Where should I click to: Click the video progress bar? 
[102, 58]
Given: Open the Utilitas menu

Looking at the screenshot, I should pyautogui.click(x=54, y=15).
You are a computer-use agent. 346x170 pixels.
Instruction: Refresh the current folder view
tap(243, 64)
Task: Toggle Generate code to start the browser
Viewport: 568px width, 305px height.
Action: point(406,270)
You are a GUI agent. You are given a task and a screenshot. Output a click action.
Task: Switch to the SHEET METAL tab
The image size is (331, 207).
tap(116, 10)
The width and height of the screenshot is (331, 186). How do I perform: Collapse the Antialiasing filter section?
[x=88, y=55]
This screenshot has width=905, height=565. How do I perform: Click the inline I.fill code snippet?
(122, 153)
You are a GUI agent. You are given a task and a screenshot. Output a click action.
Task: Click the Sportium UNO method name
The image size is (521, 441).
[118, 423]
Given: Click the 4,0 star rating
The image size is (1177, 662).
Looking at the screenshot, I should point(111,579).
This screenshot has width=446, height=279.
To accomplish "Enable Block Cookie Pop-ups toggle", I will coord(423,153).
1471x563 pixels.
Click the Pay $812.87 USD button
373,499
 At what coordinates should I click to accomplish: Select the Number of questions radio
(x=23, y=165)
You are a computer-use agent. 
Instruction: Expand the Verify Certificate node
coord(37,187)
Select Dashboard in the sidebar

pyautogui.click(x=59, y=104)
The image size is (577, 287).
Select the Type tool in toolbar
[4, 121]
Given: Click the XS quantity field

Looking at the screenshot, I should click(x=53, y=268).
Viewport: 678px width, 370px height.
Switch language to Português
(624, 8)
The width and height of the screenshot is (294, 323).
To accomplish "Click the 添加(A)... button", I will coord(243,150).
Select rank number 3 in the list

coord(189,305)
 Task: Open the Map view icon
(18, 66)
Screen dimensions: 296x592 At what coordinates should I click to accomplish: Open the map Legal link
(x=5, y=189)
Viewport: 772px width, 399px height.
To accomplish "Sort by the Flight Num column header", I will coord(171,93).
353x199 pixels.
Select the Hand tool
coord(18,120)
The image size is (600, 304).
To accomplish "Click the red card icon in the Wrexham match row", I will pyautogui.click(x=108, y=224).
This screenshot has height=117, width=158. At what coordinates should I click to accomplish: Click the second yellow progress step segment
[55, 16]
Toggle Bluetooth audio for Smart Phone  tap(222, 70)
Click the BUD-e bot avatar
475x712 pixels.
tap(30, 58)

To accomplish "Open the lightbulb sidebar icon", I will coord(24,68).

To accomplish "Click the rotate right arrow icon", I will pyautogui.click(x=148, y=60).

□ □ □ □ □

◆ **What to produce**
Would you set the entries down again, exactly as they were written?

◆ **Solution for this problem**
Where should I click to: Click the video progress bar? 
[102, 58]
Given: Open the Utilitas menu

Looking at the screenshot, I should pyautogui.click(x=54, y=15).
You are a computer-use agent. 346x170 pixels.
Instruction: Refresh the current folder view
tap(243, 64)
Task: Toggle Generate code to start the browser
Viewport: 568px width, 305px height.
Action: point(406,270)
You are a GUI agent. You are given a task and a screenshot. Output a click action.
Task: Switch to the SHEET METAL tab
The image size is (331, 207).
tap(116, 10)
The width and height of the screenshot is (331, 186). How do I perform: Collapse the Antialiasing filter section?
[x=88, y=55]
This screenshot has width=905, height=565. How do I perform: Click the inline I.fill code snippet?
(122, 153)
You are a GUI agent. You are given a task and a screenshot. Output a click action.
Task: Click the Sportium UNO method name
The image size is (521, 441).
[118, 423]
Given: Click the 4,0 star rating
The image size is (1177, 662).
Looking at the screenshot, I should point(111,579).
This screenshot has width=446, height=279.
To accomplish "Enable Block Cookie Pop-ups toggle", I will coord(423,153).
1471x563 pixels.
Click the Pay $812.87 USD button
373,499
 At what coordinates should I click to accomplish: Select the Number of questions radio
(x=23, y=165)
You are a computer-use agent. 
Instruction: Expand the Verify Certificate node
coord(37,187)
Select Dashboard in the sidebar

pyautogui.click(x=59, y=104)
The image size is (577, 287).
Select the Type tool in toolbar
[4, 121]
Given: Click the XS quantity field

Looking at the screenshot, I should click(x=53, y=268).
Viewport: 678px width, 370px height.
Switch language to Português
(624, 8)
The width and height of the screenshot is (294, 323).
To accomplish "Click the 添加(A)... button", I will coord(243,150).
Select rank number 3 in the list

coord(189,305)
 Task: Open the Map view icon
(18, 66)
Screen dimensions: 296x592 At what coordinates should I click to accomplish: Open the map Legal link
(x=5, y=189)
Viewport: 772px width, 399px height.
To accomplish "Sort by the Flight Num column header", I will coord(171,93).
353x199 pixels.
Select the Hand tool
coord(18,120)
The image size is (600, 304).
To accomplish "Click the red card icon in the Wrexham match row", I will pyautogui.click(x=108, y=224).
This screenshot has height=117, width=158. At what coordinates should I click to accomplish: Click the second yellow progress step segment
[55, 16]
Toggle Bluetooth audio for Smart Phone  tap(222, 70)
Click the BUD-e bot avatar
475x712 pixels.
tap(30, 58)

To accomplish "Open the lightbulb sidebar icon", I will coord(24,68).

To accomplish "Click the rotate right arrow icon", I will pyautogui.click(x=148, y=60).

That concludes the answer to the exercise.